:: TASK INSTRUCTIONS ::
Please give back every entry in full, word for word, but none of the pictures.

SOURCE DATA START

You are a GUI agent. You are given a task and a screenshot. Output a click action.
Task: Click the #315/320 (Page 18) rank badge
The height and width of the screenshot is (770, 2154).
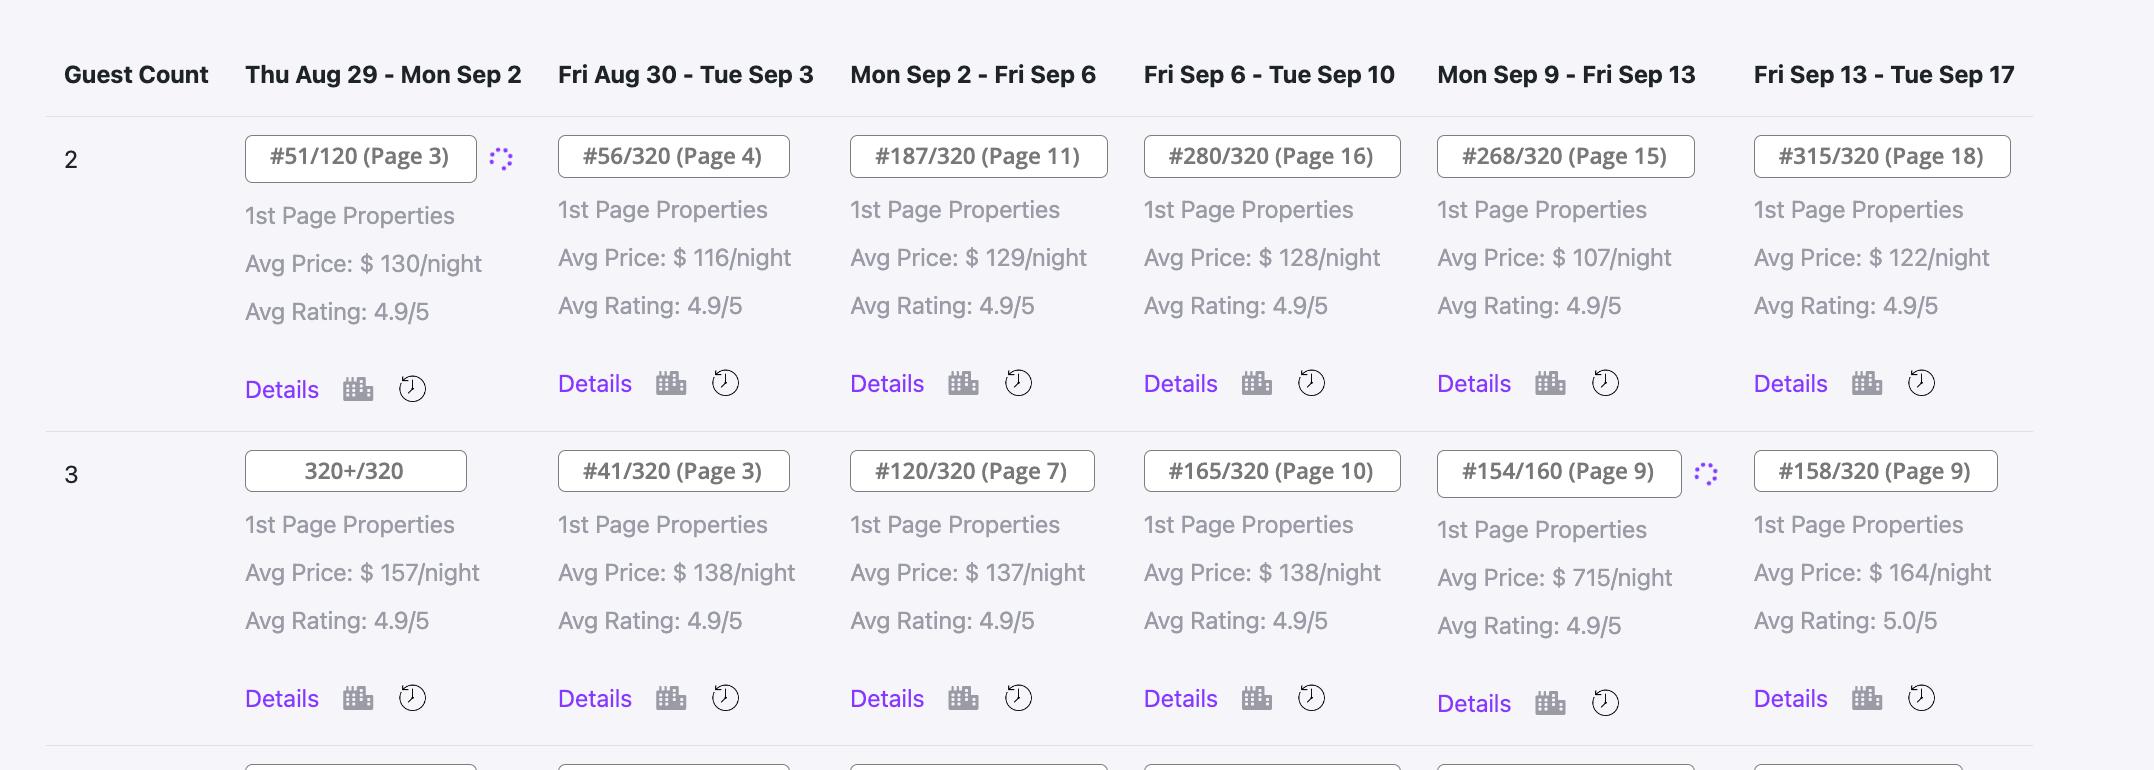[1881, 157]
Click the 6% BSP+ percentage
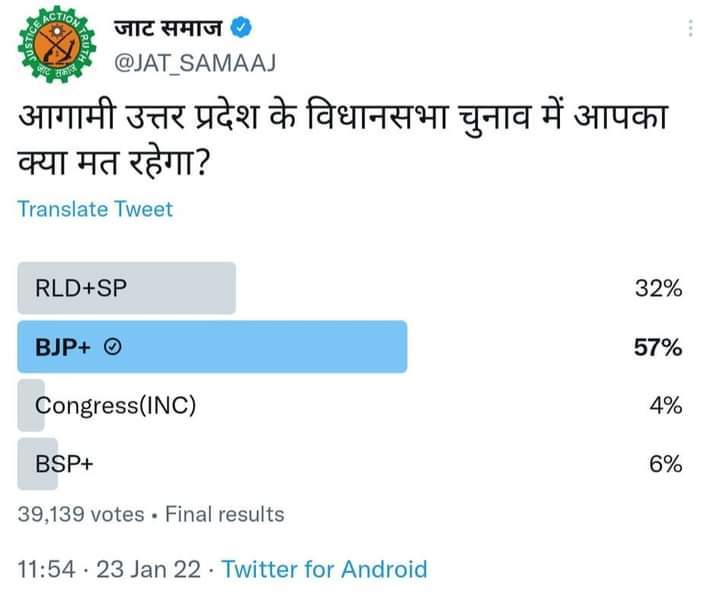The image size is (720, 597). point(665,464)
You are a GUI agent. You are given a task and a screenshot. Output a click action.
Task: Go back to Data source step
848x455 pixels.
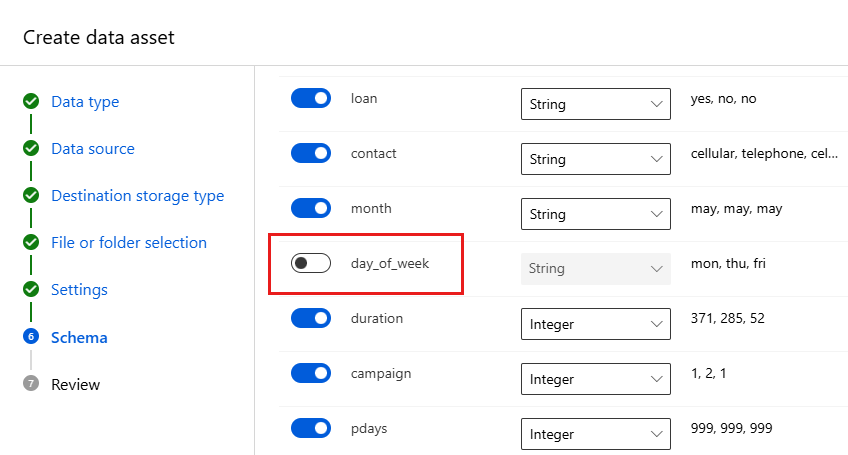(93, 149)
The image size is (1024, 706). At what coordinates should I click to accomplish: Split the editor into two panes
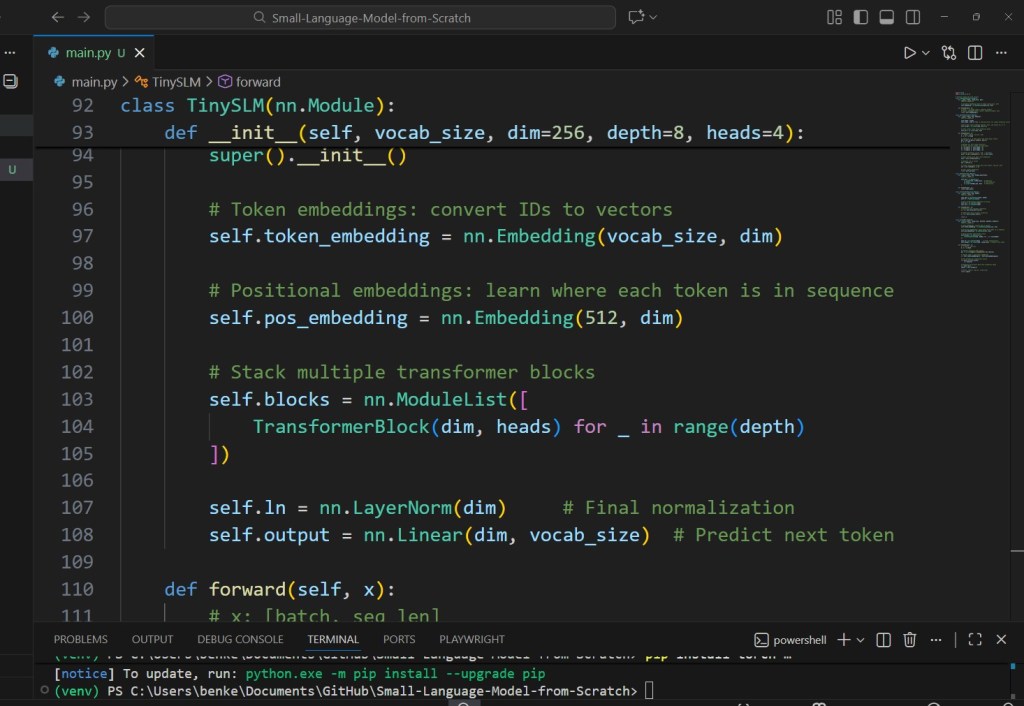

SOURCE DATA END

:: REPLY ::
You are a GUI agent. You are given a task and a screenshot. Output a click action.
Task: Click the #315/320 (Page 18) rank badge
The height and width of the screenshot is (770, 2154).
[1881, 157]
Click the 6% BSP+ percentage
The image size is (720, 597). point(665,464)
You are a GUI agent. You are given a task and a screenshot. Output a click action.
Task: Go back to Data source step
848x455 pixels.
(93, 149)
The image size is (1024, 706). At what coordinates should I click to accomplish: Split the editor into two panes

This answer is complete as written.